Anderson empieza a reírse, pero Carlyle levanta un dedo con gesto admonitorio.
—Adelante, sacude la cabeza cuanto quieras, pero antes de que termine de hacerlo estarás lamiéndome el culo y dándome las gracias por las nuevas estructuras de tarifas mientras nuestras cuentas se llenan de compensaciones.
—Los camisas blancas jamás pagan ninguna compensación. Ni cuando incendian una granja, ni cuando confiscan un cargamento. Jamás.
Carlyle se encoge de hombros. Dirige la mirada hacia el resplandor abrasador de la galería.
—Se aproximan los monzones —observa.
—Lo dudo. —Anderson contempla la claridad cegadora con expresión huraña—. Ya acumulan un retraso de dos meses.
—Llegarán, te lo aseguro. Si no es este mes, será el que viene, pero llegarán.
—¿Y?
—El Ministerio de Medio Ambiente espera recibir recambios para las bombas de los diques de la ciudad. Piezas fundamentales. Para siete de ellas. —Hace una pausa—. Ahora bien, ¿dónde crees que están esas piezas?
—Sorpréndeme.
—Al otro lado del océano Índico. —Carlyle esboza una sonrisa de escualo—. En cierto hangar de Calcuta del que resulta que soy propietario.
Es como si el aire escapara del bar. Anderson mira discretamente a su alrededor, cerciorándose de que no haya nadie cerca.
—Jesús, serás hijo de perra. ¿Hablas en serio?
Ahora todo tiene sentido. La altanería de Carlyle, su confianza. El tipo siempre ha sido un filibustero dispuesto a correr cualquier riesgo. Pero con Carlyle es difícil distinguir la fanfarronería de la sinceridad. Cuando asegura que Akkarat le hace caso, es posible que solo hable con sus secretarios. Pura palabrería. Pero esto...
Anderson empieza a decir algo pero ve a sir Francis acercándose y opta por darse la vuelta, arrugando la nariz. Una chispa de picardía ilumina los ojos de Carlyle. Sir Francis deja otro vaso junto a su mano, pero a Anderson ya no le interesa la bebida. Se inclina hacia delante en cuanto sir Francis se retira.

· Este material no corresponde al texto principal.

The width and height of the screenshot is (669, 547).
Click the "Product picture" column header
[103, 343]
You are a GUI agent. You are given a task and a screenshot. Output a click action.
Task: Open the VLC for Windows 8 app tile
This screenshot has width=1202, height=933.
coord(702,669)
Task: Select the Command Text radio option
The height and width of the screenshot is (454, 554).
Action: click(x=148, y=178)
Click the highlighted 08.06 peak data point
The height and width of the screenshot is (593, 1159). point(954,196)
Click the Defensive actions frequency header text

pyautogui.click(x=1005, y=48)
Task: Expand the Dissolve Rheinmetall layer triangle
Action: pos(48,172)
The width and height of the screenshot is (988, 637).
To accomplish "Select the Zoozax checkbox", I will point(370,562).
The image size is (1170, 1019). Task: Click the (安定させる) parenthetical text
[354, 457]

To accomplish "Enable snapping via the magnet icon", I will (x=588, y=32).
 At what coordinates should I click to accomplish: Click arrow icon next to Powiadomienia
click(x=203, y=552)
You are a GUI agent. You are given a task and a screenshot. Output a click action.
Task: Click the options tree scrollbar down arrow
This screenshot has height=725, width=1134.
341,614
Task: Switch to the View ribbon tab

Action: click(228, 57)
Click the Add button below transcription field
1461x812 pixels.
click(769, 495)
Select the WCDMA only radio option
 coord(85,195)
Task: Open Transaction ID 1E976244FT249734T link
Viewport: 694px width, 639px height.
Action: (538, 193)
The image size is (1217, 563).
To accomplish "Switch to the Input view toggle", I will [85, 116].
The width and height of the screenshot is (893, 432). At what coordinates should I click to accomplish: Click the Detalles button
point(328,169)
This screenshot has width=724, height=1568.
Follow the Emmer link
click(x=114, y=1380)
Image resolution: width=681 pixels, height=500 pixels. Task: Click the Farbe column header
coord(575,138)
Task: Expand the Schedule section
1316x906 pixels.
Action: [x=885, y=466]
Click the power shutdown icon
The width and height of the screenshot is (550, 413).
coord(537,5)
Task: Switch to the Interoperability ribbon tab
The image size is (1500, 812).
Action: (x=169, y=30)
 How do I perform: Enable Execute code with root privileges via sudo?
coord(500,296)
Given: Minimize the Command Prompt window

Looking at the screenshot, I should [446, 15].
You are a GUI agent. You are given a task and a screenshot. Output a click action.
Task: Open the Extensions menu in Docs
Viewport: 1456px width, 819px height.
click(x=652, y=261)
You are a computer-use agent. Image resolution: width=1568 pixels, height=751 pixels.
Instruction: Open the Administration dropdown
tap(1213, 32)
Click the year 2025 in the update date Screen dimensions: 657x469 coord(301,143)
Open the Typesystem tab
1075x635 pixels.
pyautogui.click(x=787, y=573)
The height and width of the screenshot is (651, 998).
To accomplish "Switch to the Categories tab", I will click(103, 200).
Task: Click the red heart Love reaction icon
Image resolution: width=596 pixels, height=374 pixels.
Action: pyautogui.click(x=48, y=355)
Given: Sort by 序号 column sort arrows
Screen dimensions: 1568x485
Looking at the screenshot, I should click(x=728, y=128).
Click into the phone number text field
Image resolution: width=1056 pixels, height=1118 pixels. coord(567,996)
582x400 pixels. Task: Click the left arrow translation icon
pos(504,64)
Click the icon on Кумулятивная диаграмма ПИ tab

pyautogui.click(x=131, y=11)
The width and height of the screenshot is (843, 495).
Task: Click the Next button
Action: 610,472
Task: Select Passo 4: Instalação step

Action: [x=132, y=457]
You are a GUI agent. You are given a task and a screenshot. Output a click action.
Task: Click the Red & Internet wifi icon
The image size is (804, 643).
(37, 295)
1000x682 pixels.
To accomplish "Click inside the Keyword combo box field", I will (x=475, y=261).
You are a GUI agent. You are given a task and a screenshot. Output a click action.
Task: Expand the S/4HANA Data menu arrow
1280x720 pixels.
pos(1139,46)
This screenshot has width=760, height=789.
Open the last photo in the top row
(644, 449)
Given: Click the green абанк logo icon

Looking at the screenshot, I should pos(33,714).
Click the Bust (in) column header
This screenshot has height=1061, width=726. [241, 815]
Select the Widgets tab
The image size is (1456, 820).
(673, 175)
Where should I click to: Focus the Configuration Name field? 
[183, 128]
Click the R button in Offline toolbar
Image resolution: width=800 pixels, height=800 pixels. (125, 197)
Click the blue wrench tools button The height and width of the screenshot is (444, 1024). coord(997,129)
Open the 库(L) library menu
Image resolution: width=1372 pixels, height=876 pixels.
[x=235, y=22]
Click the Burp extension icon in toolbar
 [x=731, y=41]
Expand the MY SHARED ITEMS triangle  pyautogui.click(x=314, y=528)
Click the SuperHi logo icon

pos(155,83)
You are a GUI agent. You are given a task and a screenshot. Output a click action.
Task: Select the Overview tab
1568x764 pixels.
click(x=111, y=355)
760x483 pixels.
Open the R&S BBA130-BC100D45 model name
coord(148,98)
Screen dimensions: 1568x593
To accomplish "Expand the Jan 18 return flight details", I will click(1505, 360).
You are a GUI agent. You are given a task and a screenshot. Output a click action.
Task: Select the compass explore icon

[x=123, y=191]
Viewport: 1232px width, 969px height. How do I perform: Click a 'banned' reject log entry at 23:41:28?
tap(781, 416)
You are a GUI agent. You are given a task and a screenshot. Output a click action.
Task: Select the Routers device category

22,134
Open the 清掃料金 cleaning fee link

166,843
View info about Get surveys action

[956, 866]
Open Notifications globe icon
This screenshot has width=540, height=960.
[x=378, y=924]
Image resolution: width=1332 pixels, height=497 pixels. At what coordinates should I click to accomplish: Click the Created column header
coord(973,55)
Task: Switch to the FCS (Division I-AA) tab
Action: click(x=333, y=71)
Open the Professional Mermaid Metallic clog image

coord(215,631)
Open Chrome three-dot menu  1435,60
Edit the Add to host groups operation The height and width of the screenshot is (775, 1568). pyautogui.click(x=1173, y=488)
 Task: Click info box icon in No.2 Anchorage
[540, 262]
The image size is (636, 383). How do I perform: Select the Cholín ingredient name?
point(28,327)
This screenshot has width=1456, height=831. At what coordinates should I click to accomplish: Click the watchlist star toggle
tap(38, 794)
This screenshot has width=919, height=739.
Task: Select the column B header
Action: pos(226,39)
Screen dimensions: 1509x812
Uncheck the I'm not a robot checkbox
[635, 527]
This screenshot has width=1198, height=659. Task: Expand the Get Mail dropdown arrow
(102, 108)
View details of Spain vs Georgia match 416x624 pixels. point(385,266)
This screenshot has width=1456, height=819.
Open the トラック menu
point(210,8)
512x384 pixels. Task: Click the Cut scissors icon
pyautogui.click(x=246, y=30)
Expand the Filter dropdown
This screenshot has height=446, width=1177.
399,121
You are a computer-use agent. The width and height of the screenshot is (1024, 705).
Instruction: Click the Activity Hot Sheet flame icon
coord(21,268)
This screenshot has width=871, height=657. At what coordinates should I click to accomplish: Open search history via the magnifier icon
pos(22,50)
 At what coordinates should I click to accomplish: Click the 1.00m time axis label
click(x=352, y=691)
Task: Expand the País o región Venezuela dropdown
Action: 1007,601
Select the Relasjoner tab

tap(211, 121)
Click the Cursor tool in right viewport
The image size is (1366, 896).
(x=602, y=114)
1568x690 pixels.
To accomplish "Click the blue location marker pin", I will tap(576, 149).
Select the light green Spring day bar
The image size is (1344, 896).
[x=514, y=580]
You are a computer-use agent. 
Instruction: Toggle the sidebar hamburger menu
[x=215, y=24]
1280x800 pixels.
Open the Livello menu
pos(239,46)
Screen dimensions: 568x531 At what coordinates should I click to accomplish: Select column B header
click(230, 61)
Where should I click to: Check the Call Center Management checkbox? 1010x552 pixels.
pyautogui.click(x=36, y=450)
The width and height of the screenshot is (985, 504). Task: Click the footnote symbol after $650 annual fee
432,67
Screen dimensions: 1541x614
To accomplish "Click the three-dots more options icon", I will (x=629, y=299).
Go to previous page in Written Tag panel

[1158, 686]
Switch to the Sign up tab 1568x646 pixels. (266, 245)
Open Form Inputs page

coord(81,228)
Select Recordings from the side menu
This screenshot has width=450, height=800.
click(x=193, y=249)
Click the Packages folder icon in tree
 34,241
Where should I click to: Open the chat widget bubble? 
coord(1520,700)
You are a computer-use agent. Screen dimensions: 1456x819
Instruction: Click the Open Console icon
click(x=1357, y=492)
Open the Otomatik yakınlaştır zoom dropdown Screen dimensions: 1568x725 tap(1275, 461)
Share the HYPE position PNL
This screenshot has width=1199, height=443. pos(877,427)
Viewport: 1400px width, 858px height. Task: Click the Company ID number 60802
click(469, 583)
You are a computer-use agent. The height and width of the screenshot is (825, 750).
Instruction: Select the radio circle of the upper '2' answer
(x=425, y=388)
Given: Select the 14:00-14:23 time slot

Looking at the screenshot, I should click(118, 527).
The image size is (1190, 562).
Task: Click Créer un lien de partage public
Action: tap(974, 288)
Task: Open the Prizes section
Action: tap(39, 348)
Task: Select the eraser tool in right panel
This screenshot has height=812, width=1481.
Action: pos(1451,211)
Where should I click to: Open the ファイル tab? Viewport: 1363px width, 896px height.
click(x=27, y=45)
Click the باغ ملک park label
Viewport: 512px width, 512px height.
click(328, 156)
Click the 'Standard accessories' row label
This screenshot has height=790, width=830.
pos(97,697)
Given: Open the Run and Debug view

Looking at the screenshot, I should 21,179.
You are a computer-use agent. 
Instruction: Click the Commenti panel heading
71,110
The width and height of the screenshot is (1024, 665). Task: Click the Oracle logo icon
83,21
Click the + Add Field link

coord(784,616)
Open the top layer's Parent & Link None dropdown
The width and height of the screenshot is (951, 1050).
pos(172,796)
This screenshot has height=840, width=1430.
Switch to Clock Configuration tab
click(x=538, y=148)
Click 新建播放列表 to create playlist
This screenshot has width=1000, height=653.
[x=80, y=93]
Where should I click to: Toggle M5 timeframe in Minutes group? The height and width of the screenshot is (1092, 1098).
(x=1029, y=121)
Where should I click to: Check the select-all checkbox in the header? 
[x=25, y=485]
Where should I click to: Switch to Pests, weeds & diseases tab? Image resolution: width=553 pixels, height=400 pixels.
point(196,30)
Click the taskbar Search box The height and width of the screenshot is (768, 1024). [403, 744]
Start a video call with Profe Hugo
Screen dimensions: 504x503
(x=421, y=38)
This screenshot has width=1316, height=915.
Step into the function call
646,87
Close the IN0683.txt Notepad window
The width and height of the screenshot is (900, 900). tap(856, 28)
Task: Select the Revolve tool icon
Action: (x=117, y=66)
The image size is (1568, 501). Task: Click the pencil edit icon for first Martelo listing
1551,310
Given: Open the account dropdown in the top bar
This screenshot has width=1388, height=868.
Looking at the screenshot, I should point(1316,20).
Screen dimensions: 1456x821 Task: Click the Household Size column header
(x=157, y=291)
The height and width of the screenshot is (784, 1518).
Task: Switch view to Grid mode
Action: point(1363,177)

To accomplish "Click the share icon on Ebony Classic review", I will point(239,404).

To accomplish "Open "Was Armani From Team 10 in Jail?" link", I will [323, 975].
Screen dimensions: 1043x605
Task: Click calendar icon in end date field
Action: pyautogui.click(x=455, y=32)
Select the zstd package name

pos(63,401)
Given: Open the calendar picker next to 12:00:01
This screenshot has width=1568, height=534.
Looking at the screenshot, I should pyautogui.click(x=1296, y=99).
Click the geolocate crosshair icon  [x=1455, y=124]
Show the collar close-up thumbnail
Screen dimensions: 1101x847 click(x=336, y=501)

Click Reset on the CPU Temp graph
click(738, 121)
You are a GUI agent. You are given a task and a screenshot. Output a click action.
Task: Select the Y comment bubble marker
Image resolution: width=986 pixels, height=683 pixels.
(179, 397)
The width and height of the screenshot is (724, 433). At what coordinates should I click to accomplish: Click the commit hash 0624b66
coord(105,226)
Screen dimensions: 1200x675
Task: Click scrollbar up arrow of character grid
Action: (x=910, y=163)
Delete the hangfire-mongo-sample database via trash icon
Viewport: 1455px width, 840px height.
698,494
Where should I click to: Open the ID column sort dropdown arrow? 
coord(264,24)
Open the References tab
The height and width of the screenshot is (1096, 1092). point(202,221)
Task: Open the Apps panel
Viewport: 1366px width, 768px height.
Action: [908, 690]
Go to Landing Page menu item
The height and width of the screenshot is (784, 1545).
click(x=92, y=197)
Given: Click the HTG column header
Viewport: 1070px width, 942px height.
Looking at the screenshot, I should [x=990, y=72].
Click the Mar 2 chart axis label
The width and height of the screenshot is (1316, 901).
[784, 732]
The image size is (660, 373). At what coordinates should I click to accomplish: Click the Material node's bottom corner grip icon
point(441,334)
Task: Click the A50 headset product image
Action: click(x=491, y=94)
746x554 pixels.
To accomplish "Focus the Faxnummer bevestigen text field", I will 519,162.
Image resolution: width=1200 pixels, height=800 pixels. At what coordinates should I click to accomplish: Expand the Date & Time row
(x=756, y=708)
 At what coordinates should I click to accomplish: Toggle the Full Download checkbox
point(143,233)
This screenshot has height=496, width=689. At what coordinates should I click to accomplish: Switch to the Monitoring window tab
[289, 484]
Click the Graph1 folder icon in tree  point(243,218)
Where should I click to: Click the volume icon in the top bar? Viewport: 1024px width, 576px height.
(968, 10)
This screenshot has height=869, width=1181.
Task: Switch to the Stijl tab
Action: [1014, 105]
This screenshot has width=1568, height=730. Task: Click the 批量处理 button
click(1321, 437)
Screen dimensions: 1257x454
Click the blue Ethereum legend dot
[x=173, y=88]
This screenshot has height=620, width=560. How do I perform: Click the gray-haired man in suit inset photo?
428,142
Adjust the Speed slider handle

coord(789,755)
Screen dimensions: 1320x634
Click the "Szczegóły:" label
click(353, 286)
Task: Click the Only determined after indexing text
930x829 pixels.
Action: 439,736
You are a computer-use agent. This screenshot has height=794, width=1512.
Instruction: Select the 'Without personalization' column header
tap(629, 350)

—¿Te propones convertir en rehén a toda la ciudad?
—Los camisas blancas parecen haber olvidado que necesitan a los extranjeros. Nos encontramos en plena nueva Expansión y todos los hilos están conectados entre sí, a pesar de lo cual siguen pensando como un ministerio de la Contracción. No se dan cuenta de hasta qué extremos se han vuelto dependientes de los
farang
. —Se encoge de hombros—. Llegados a este punto, son meros peones en un tablero de ajedrez. No se imaginan siquiera quién los mueve, y no podrían detenernos aunque lo intentaran.
Engulle otro chupito de whisky de un solo trago, hace una mueca y planta el vaso encima de la barra.
—Deberíamos mandarle flores a ese malnacido camisa blanca de Jaidee. Ha cumplido su papel a la perfección. Con la mitad de las bombas de carbón de la ciudad fuera de servicio... —Se encoge de hombros—. Lo mejor de hacer tratos con los thais es que están dotados de una enorme sensibilidad. Ni siquiera tendré que amenazarles. Atarán todos los cabos ellos solitos, y harán lo que tengan que hacer.
—Es una apuesta arriesgada.
—¿No lo son todas? —Carlyle sonríe a Anderson con cinismo—. Puede que mañana hayamos muerto todos por culpa de una reescritura de la roya. O puede que seamos las personas más ricas del reino. Es cuestión de azar. Los thais se toman el juego muy en serio. Deberíamos hacer lo mismo.
—Podría ponerte una pistola de resortes en la cabeza y ofrecer tus sesos a cambio de las bombas.